#### Problem description:
For the entries that follow, restate word for word the line containing "Task: Open the Window menu", the line containing "Task: Click the Trim scissors tool", and every line that lies between them.

++++ Supplied records

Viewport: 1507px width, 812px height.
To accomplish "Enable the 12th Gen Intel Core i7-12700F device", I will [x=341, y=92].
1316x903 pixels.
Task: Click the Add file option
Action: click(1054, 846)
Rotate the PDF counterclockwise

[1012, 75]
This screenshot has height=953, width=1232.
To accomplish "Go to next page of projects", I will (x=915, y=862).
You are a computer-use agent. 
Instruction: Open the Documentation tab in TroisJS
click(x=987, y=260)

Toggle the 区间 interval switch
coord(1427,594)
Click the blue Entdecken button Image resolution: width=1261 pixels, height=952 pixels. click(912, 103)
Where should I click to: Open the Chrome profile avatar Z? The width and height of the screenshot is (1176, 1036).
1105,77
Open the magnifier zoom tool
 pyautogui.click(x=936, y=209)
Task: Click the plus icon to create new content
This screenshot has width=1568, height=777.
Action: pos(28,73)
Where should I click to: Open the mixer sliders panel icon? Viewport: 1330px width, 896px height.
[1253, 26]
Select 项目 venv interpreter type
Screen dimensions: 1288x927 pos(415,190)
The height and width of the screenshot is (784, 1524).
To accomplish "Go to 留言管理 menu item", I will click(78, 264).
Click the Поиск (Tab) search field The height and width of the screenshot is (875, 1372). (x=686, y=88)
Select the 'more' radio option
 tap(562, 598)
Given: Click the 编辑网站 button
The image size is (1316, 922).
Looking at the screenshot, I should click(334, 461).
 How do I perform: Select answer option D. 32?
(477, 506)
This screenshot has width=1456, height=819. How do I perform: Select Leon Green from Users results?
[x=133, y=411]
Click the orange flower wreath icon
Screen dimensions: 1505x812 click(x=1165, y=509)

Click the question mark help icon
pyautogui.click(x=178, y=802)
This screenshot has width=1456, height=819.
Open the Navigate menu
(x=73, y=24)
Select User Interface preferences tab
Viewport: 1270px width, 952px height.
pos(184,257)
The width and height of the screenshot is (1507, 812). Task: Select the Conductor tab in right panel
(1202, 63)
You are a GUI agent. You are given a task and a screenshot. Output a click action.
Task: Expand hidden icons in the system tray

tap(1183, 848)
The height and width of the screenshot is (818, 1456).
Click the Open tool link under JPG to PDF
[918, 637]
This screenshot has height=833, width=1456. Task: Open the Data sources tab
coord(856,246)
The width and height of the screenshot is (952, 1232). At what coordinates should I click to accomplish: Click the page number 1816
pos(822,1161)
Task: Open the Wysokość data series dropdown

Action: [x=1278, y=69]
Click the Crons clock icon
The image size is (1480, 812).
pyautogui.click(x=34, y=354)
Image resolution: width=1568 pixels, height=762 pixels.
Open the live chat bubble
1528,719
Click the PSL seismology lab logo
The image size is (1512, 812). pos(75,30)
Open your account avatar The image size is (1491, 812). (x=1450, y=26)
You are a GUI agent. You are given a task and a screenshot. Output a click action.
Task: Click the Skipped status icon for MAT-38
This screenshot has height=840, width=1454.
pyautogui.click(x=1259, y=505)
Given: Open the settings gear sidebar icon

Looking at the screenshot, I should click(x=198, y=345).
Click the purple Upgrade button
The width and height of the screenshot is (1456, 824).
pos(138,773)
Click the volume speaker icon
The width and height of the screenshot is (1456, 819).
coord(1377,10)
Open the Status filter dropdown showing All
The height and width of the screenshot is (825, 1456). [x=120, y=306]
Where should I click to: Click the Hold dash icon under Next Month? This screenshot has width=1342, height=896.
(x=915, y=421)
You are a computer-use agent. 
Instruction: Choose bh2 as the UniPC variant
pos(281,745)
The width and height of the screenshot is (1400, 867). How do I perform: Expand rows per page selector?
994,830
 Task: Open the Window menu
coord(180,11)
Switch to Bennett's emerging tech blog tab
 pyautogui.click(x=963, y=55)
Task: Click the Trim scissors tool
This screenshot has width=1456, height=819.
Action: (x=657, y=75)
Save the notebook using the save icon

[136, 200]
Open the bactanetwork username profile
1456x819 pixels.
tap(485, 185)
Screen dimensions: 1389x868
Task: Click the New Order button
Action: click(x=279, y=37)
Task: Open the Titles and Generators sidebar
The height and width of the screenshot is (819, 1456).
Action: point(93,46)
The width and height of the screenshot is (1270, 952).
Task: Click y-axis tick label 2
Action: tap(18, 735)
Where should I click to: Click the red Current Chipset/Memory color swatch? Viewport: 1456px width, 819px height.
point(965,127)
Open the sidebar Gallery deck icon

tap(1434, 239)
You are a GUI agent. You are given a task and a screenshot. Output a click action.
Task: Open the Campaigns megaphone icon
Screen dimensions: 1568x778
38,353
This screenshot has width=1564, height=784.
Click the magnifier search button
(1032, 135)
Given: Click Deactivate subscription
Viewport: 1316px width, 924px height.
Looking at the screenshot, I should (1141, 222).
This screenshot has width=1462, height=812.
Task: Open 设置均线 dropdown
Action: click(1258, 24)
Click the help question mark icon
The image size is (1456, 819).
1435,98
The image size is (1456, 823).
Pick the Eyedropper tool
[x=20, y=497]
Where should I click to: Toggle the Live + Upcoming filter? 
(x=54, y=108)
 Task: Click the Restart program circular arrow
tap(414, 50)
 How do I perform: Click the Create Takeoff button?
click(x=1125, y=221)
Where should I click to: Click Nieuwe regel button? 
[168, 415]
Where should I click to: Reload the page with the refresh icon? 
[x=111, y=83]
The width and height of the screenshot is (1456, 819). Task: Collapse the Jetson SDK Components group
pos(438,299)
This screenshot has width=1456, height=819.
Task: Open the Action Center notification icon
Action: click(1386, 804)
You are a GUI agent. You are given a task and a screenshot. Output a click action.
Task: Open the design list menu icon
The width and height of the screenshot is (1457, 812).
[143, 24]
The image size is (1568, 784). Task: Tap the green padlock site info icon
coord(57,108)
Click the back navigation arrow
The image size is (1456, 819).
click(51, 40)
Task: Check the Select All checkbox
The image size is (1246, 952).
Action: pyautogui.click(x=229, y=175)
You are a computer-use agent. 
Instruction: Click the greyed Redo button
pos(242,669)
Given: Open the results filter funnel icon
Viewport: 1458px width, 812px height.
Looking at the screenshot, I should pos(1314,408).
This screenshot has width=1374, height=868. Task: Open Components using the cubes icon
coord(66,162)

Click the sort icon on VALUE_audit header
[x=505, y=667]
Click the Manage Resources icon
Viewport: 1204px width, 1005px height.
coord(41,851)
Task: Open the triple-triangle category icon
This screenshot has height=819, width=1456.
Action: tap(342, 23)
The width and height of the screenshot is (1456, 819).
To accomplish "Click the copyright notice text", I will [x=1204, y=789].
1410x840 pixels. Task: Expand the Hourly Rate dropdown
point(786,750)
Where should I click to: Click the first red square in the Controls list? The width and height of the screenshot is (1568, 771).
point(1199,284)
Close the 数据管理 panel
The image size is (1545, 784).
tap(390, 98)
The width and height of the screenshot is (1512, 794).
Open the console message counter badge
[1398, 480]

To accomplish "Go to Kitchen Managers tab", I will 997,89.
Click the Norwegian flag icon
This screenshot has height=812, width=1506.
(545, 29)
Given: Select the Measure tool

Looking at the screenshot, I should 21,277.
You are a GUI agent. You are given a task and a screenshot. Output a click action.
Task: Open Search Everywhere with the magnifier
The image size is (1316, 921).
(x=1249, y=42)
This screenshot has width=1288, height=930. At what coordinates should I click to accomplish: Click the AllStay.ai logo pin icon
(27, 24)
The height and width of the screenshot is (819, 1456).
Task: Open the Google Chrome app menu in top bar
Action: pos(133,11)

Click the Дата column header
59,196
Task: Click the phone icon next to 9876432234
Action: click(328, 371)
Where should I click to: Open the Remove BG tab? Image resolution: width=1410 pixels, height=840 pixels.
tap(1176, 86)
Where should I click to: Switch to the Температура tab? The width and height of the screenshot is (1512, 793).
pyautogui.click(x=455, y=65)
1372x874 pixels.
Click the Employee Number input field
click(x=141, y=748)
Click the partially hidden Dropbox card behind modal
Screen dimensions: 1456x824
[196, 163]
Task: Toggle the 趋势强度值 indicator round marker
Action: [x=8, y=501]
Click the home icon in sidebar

++++++++

#### Final answer:
 Task: Open the Window menu
coord(180,11)
Switch to Bennett's emerging tech blog tab
 pyautogui.click(x=963, y=55)
Task: Click the Trim scissors tool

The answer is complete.